Exactly the lines from the one that holds "The image size is (940, 466)." to the end of the data below: retype these and nothing else.
::: Records for this exercise
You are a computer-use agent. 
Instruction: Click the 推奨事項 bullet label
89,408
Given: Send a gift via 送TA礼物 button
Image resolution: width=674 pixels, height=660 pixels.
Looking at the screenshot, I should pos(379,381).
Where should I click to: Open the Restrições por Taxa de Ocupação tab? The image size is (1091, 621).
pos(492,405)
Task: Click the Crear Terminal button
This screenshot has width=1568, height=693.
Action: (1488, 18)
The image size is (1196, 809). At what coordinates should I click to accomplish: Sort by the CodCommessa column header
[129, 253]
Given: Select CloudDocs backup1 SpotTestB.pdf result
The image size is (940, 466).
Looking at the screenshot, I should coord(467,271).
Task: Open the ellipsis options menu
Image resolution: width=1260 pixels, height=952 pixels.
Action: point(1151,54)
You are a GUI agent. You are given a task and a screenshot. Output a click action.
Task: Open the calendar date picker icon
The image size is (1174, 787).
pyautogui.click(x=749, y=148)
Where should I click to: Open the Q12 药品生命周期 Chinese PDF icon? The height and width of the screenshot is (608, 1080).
::::::
#### [Finished exercise]
The image size is (940, 466).
Looking at the screenshot, I should coord(467,271).
Task: Open the ellipsis options menu
Image resolution: width=1260 pixels, height=952 pixels.
Action: point(1151,54)
You are a GUI agent. You are given a task and a screenshot. Output a click action.
Task: Open the calendar date picker icon
The image size is (1174, 787).
pyautogui.click(x=749, y=148)
Where should I click to: Open the Q12 药品生命周期 Chinese PDF icon? The height and width of the screenshot is (608, 1080).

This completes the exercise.